In the GHCN v1 vs v3 comparison I used a minor variation on First Differences that I think is slightly superior to the Classic Peer Reviewed version.
I do not take a gratuitous ‘reset’ on missing data items.
This caused some folks to get their panties in a bunch, so I’ve redone the process using Classic First Differences for the “All Data” case and made a graph of the difference between the two (Classic First Differences and my dT or dP variation on it). That graph is at the top of this page. I use the period of time that covers the common climate codes, such as GIStemp (1880) and Hadley (1850) and running to 1990 when v1 ends ( I align v3 with v1 on that date).
Frankly, I expected more difference. There is nearly no difference for the latest years. About 1960 we open up a 0.05 C gap and then it closes again about 1919. Another separation happens of about 0.03 to 0.05 C then closes again. At the far right side at the “start of time” for programs like HadCRUT and GIStemp, the gap widens a little more to about 0.12 C. Which is to be expected. As the data series is a running total of difference, any differences also ought to accumulate. Also, as the purpose of the dT variation was to preserve trend through dropouts, the more dropouts happen in the data, the more the two series will diverge. The farther back in time you go, the more there are dropouts in the data.

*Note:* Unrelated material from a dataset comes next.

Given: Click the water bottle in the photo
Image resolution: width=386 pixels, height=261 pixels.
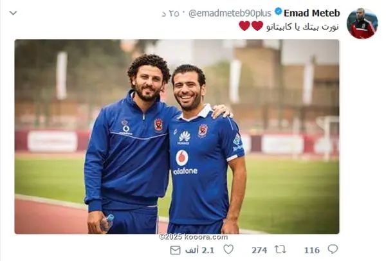Looking at the screenshot, I should coord(107,222).
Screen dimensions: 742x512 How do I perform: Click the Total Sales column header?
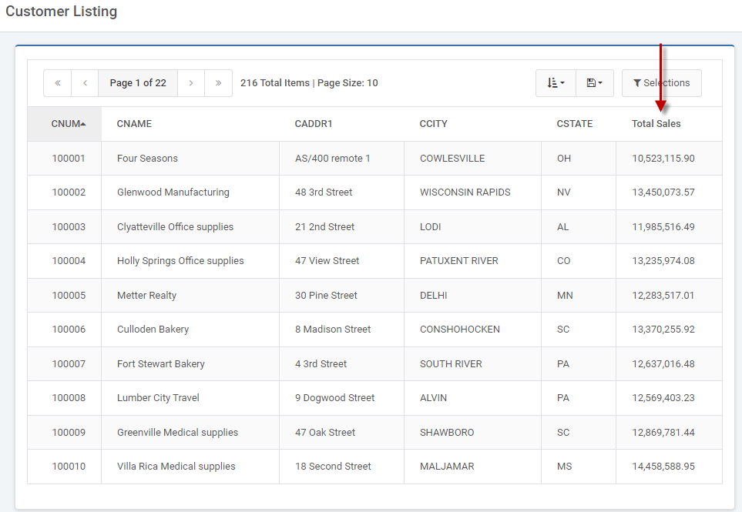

While I would assert that my method is more accurate as it does preserve all valid data and does not take a ‘gratuitous reset’ just because one monthly value is missing; the effect is clearly limited.
The Difference In Method
In Classic First Differences, a missing data item will cause a reset of the running total of ‘difference’.

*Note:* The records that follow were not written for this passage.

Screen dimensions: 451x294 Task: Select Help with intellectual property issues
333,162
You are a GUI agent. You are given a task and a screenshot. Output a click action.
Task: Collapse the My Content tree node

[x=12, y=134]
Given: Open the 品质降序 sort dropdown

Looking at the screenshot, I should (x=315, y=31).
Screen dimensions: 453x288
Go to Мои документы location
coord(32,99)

In the dT and dP process, I ‘bridge the gap’ via hanging on to the last valid temperature and just waiting for the next new valid data item.
The thesis being that January in New York is still January in New York even if it has a 2 year gap between Januaries rather than one, so there really isn’t a lot of difference between comparing January 2012 to 2011, or to 2010 (or even to 2009). If you find a difference, it is still a valid difference.
So, for the hypothetical series of temperatures:
10.4, missing, 10.1, 9.8
Classical First Differences would find 0 for the first anomaly (as the first year matches itself) then reset on ‘missing’ recording a 0, then record a zero on 10.1 (as it is again a ‘first value’) and finally compare 10.1 to 9.8 and record a -0.3 change. By inspection, we can see that the temperature dropped from 10.4 to 9.8 for a difference of -0.6 or 50% more.
The dT method would also record a 0 for the first value, and a zero for the missing value, but on that 10.1, it would compare it to 10.4 and find -0.3 of difference. Then compare 10.1 to 9.8 and find another -0.3 of difference. A total of -0.6.
While I would continue to assert that, for series like this where I only compare one month of one thermometer to itself, this is a more accurate method, the total impact on the result is rather low when used on the entire body of the GHCN data.
I still hold out hope that it can be demonstrated superior, especially in more sparse sets of data; but that will have to wait for another day. It’s now after 3 AM and time to wrap up for the day.